Sea Patrol is on TV, a programme all about the sea, with ships and sailors dressed in white, to fight the good Australian fight.
Yes: Sea Patrol.
It's on Prime; it starts next Monday week at 9.30pm, and the DVD came to me in a lovely little yellow courier bag, stuffed with a press release and a photo.
Ah, but what a photo.
Threatening to burn my retinas - both of them - were nine sets of teeth so white they made white itself seem dull and discoloured, like a pair of beige slacks slung atop a cream-coloured duvet, in a room painted fawn, in a house that was once freshly painted, but had faded as years of wind-blown dust and dirt had battered the sparkling pigment of what was once the most lustrous of white enamels.
Surrounding the smiles were nine handsome, freshly buffed Australian thespians so comely in their pin-point pressed navy get-outs, they deserve more than mere prose.
Prose won't do, it's not enough; this column would seem cheap and rough, if prose was used to so describe, then justice, Sir, would be denied.
So.
There's a press release upon my desk, a televisual request, publicity it seems to say, would help our channel pay its way.
And here it is in front of me, a DVD about the sea, with sailors numbering 24, who cheek by jowl, depart the shore.
Their age and temperament, they vary, some are freshly clipped, some hairy; some are blonde and clearly girls, some are men, with hair in curls,
(Of sailors' habits, let's brush over; nowadays they're straight and sober.)
On Sea Patrol, on episode one, of series four, the Australian sun, beats down upon our brave sea-men, when a mayday call is heard, and then:
Shots are fired in the background, the radio emits no more sound, heavily armed our chums approach, a fishing boat that a criminal poached:
Our mayday girl, no-one has found her, the vessel on the sea does flounder, about to return to whence they're from, a sailor cries "I've found a bomb!"

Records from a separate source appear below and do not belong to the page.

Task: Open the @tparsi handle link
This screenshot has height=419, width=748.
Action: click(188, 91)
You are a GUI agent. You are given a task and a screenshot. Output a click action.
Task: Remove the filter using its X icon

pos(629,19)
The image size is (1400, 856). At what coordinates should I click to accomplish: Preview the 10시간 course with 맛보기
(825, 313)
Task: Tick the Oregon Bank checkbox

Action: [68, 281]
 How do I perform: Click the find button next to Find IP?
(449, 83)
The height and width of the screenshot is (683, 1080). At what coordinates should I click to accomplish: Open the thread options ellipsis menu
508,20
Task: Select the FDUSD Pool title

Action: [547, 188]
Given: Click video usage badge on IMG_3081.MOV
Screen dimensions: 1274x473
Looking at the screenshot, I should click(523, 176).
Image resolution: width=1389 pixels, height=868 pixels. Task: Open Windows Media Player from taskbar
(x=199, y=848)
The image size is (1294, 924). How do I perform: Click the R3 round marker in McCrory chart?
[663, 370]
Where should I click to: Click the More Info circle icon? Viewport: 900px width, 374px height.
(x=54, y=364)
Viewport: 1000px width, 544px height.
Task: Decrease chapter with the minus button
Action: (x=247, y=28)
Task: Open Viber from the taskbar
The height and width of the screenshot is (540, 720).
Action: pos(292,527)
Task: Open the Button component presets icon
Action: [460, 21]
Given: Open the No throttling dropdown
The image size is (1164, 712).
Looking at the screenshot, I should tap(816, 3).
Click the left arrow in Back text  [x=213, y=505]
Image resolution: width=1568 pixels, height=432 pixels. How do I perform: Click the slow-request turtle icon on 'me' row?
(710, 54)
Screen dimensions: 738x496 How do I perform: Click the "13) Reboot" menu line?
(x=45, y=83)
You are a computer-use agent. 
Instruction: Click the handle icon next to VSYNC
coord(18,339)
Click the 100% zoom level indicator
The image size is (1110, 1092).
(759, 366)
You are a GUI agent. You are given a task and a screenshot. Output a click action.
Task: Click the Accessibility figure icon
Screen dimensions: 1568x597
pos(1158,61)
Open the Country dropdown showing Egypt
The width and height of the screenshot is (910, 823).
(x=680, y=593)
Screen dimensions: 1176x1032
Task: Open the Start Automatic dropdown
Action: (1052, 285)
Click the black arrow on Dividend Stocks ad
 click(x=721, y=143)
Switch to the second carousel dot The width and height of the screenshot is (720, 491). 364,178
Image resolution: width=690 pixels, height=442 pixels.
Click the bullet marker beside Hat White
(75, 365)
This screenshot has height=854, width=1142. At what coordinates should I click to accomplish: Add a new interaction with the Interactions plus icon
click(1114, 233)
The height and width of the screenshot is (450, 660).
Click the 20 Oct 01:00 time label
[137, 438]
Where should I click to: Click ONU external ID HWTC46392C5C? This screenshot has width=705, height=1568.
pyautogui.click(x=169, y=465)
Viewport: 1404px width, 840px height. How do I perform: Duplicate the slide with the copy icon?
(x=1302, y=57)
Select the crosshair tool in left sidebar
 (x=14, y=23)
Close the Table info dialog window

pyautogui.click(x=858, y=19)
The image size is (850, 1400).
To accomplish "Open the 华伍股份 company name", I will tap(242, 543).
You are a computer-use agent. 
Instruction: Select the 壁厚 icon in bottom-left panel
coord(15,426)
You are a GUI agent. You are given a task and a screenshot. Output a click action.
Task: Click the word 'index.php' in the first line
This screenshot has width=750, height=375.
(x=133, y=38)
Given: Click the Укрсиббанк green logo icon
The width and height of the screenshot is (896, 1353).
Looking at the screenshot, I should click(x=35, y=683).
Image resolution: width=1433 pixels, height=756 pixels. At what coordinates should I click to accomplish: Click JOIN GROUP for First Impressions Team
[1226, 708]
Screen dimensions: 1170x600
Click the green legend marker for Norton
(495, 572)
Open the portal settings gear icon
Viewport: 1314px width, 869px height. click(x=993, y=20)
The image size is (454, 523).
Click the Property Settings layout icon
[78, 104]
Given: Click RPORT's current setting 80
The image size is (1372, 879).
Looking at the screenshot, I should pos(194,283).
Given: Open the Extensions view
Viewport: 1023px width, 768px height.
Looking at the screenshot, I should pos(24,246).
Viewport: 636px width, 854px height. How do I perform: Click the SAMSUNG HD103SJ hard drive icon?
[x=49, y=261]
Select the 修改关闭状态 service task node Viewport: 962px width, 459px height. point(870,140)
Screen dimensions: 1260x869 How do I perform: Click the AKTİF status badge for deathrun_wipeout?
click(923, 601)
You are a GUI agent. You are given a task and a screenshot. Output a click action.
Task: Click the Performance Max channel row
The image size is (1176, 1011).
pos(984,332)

Hastily, with panicked flight, they exit smartly from stage right, on to their boat, they leap and bound, as the timer ticks a tocking sound,
They fly across the Timor Sea, "Put space between that bomb and me!" a sailor cries, in panic mode, just as the bomb, it does explode:
The sailors dive, no "adieu", headfirst into the briny stew: but were they saved? I cannot tell, despite you knowing that they fell.
To give away the end a crime, that I would not commit on Prime, if for the end, you have a thirst; you'll have to wait till the 21st.